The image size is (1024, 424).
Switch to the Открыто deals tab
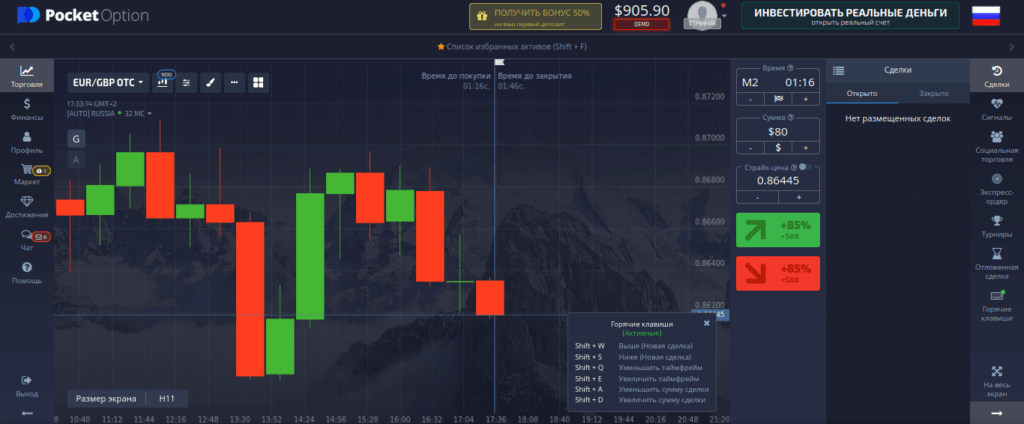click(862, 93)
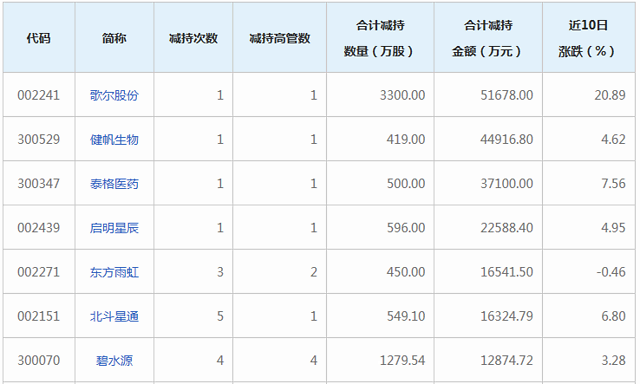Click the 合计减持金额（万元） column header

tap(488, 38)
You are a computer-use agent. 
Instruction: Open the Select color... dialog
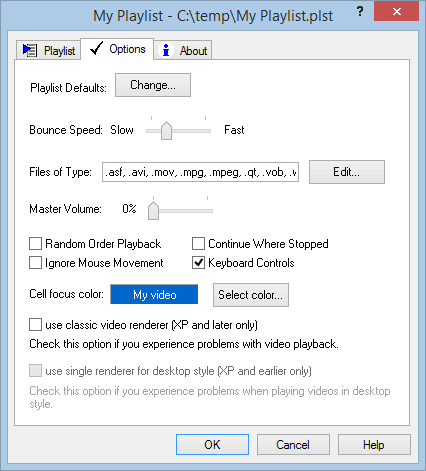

# # # #

**Exercise objective**
The entries above are to be copied exactly, with every picture left out.

**The completed task**
The image size is (1024, 424).
Switch to the Открыто deals tab
click(862, 93)
Click the 合计减持金额（万元） column header

tap(488, 38)
You are a computer-use agent. 
Instruction: Open the Select color... dialog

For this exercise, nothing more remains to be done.